___ Dataset entries ___

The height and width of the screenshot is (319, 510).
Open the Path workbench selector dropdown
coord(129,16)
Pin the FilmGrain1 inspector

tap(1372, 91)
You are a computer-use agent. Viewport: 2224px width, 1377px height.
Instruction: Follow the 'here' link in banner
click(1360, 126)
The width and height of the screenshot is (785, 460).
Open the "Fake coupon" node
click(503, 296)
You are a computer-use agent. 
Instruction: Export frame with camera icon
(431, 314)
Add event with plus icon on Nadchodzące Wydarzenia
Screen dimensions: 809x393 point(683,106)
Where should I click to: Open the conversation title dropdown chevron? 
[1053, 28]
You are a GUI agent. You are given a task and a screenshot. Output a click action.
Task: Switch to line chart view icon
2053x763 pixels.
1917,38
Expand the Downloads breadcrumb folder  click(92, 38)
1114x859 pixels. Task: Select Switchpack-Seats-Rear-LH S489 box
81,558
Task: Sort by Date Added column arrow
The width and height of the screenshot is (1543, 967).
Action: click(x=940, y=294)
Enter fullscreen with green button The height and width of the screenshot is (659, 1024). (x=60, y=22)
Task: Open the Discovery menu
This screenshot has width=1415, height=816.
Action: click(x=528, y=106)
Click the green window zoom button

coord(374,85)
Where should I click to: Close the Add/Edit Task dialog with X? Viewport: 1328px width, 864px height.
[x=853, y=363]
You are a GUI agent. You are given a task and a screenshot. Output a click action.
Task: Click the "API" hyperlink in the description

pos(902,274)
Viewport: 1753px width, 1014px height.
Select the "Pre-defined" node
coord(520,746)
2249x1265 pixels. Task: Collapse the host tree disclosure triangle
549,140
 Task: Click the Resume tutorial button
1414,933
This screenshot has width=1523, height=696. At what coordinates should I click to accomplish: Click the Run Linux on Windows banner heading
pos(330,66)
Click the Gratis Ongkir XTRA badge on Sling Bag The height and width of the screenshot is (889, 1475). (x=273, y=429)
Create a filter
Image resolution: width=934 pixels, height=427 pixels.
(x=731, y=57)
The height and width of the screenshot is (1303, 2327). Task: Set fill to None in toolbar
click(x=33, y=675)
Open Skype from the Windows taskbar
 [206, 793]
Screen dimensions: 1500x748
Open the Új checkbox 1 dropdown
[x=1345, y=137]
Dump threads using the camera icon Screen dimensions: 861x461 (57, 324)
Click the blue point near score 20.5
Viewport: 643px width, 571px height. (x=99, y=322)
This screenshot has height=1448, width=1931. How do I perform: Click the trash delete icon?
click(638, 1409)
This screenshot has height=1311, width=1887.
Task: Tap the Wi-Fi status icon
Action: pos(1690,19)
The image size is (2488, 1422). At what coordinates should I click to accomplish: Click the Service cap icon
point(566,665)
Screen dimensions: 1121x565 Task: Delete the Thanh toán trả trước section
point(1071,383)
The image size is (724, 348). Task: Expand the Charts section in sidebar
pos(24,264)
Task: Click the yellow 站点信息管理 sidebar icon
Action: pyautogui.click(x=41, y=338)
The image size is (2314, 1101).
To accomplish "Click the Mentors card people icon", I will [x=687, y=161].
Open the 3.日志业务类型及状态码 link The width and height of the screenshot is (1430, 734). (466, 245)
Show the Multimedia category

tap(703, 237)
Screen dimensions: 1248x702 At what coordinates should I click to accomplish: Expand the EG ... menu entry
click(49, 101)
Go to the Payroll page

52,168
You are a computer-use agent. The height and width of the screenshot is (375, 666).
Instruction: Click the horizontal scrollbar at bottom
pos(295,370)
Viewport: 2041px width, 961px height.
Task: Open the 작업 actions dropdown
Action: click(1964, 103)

___

**Activity:** Would you print each line of the material exactly?

**Task answer:**
The height and width of the screenshot is (319, 510).
Open the Path workbench selector dropdown
coord(129,16)
Pin the FilmGrain1 inspector

tap(1372, 91)
You are a computer-use agent. Viewport: 2224px width, 1377px height.
Instruction: Follow the 'here' link in banner
click(1360, 126)
The width and height of the screenshot is (785, 460).
Open the "Fake coupon" node
click(503, 296)
You are a computer-use agent. 
Instruction: Export frame with camera icon
(431, 314)
Add event with plus icon on Nadchodzące Wydarzenia
Screen dimensions: 809x393 point(683,106)
Where should I click to: Open the conversation title dropdown chevron? 
[1053, 28]
You are a GUI agent. You are given a task and a screenshot. Output a click action.
Task: Switch to line chart view icon
2053x763 pixels.
1917,38
Expand the Downloads breadcrumb folder  click(92, 38)
1114x859 pixels. Task: Select Switchpack-Seats-Rear-LH S489 box
81,558
Task: Sort by Date Added column arrow
The width and height of the screenshot is (1543, 967).
Action: click(x=940, y=294)
Enter fullscreen with green button The height and width of the screenshot is (659, 1024). (x=60, y=22)
Task: Open the Discovery menu
This screenshot has width=1415, height=816.
Action: click(x=528, y=106)
Click the green window zoom button

coord(374,85)
Where should I click to: Close the Add/Edit Task dialog with X? Viewport: 1328px width, 864px height.
[x=853, y=363]
You are a GUI agent. You are given a task and a screenshot. Output a click action.
Task: Click the "API" hyperlink in the description

pos(902,274)
Viewport: 1753px width, 1014px height.
Select the "Pre-defined" node
coord(520,746)
2249x1265 pixels. Task: Collapse the host tree disclosure triangle
549,140
 Task: Click the Resume tutorial button
1414,933
This screenshot has width=1523, height=696. At what coordinates should I click to accomplish: Click the Run Linux on Windows banner heading
pos(330,66)
Click the Gratis Ongkir XTRA badge on Sling Bag The height and width of the screenshot is (889, 1475). (x=273, y=429)
Create a filter
Image resolution: width=934 pixels, height=427 pixels.
(x=731, y=57)
The height and width of the screenshot is (1303, 2327). Task: Set fill to None in toolbar
click(x=33, y=675)
Open Skype from the Windows taskbar
 [206, 793]
Screen dimensions: 1500x748
Open the Új checkbox 1 dropdown
[x=1345, y=137]
Dump threads using the camera icon Screen dimensions: 861x461 (57, 324)
Click the blue point near score 20.5
Viewport: 643px width, 571px height. (x=99, y=322)
This screenshot has height=1448, width=1931. How do I perform: Click the trash delete icon?
click(638, 1409)
This screenshot has height=1311, width=1887.
Task: Tap the Wi-Fi status icon
Action: pos(1690,19)
The image size is (2488, 1422). At what coordinates should I click to accomplish: Click the Service cap icon
point(566,665)
Screen dimensions: 1121x565 Task: Delete the Thanh toán trả trước section
point(1071,383)
The image size is (724, 348). Task: Expand the Charts section in sidebar
pos(24,264)
Task: Click the yellow 站点信息管理 sidebar icon
Action: pyautogui.click(x=41, y=338)
The image size is (2314, 1101).
To accomplish "Click the Mentors card people icon", I will [x=687, y=161].
Open the 3.日志业务类型及状态码 link The width and height of the screenshot is (1430, 734). (466, 245)
Show the Multimedia category

tap(703, 237)
Screen dimensions: 1248x702 At what coordinates should I click to accomplish: Expand the EG ... menu entry
click(49, 101)
Go to the Payroll page

52,168
You are a computer-use agent. The height and width of the screenshot is (375, 666).
Instruction: Click the horizontal scrollbar at bottom
pos(295,370)
Viewport: 2041px width, 961px height.
Task: Open the 작업 actions dropdown
Action: click(1964, 103)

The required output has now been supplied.